El Benefactor se echó a reír, con la risa sonora de otros tiempos.

—Puede usted ser entretenido cuando quiere —lo festejó—. Así que la ha cogido por gratitud. A usted se le para el ripio a voluntad, entonces.

—Es una manera de hablar, Excelencia. La verdad, no quiero a Lupe ni ella me quiere. No, por lo menos, a la manera en que se entiende el amor. Estamos unidos por algo más fuerte. Riesgos compartidos hombro con hombro, viéndole la cara a la muerte. Y mucha sangre, manchándonos a los dos.

El Benefactor asintió. Entendía lo que quería decir. A él le hubiera gustado tener una mujer como ese espantajo, coño. No se hubiera sentido tan solo, a veces, a la hora de tomar algunas decisiones. Nada ataba tanto como la sangre, cierto. Sería por eso que él se sentía tan amarrado a este país de malagradecidos, cobardes y traidores. Porque, para sacarlo del atraso, el caos, la ignorancia y la barbarie, se había teñido de sangre muchas veces. ¿Se lo agradecerían en el futuro estos pendejos?

Otra vez se abatió sobre él la desmoralización. Simulando consultar la hora, echó una ojeada por el rabillo del ojo a su pantalón. No había mancha alguna en la entrepierna ni en la bragueta. La comprobación no le levantó el ánimo. De nuevo cruzó por su mente el recuerdo de la muchachita de la Casa de Caoba. Desagradable episodio. ¿Hubiera sido mejor pegarle un tiro, ahí mismo, mientras lo miraba con esos ojos? Tonterías. Él nunca había pegado tiros gratuitamente, y menos por asuntos de cama.
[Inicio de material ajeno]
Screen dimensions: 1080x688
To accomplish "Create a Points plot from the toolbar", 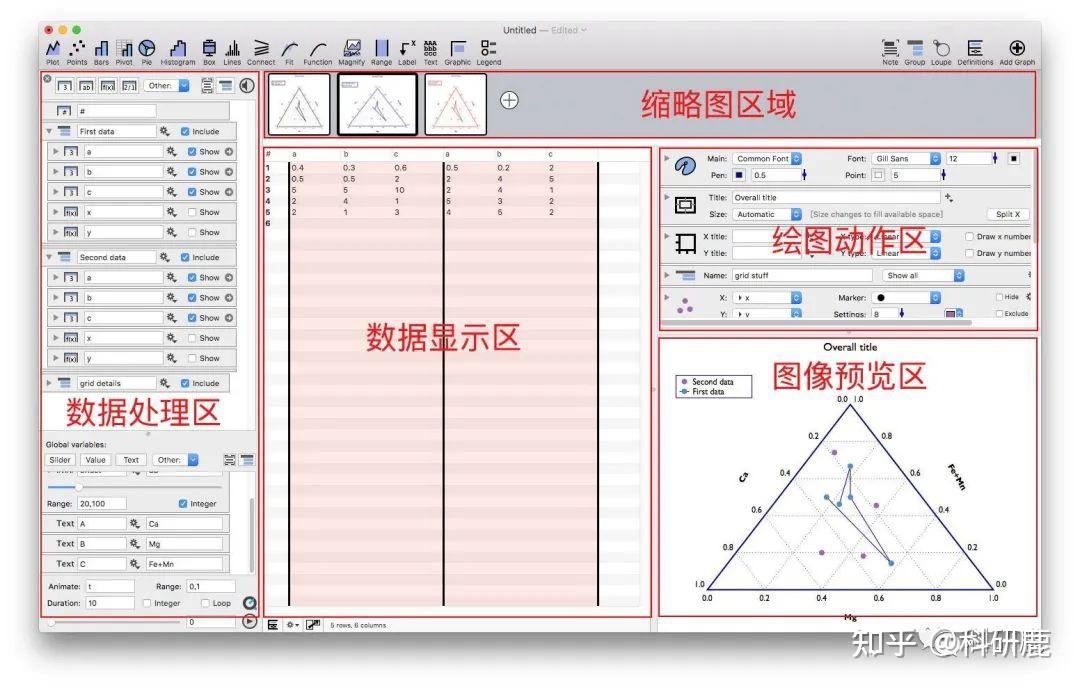I will (77, 50).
Sólo cuando no había alternativa, cuando era absolutamente indispensable para sacar adelante a este país, o para lavar una afrenta.

—Permítame, Excelencia.

—¿Sí.

—El Presidente Balaguer anunció anoche por la radio que el gobierno liberará a un grupo de presos políticos.

—Balaguer hizo lo que le ordené. ¿Por qué?

—Necesitaría tener la lista de los que van a ser liberados. Para cortarles el pelo, afeitarlos y vestirlos de manera decente. Me imagino que serán presentados a la prensa.

—Le enviaré la lista apenas la revise. Balaguer piensa que esos gestos son convenientes, en el campo diplomático. Ya veremos. En todo caso, presentó bien la medida.

Tenía sobre el escritorio el discurso de Balaguer. Leyó en voz alta el párrafo subrayado: «La obra de Su Excelencia el Generalísimo Dr. Rafael L. Trujillo Molina ha alcanzado tal solidez que nos permite, al cabo de treinta años de paz ordenada y de liderato consecutivo, ofrecer a América un ejemplo de la capacidad latinoamericana para el ejercicio consciente de la verdadera democracia representativa».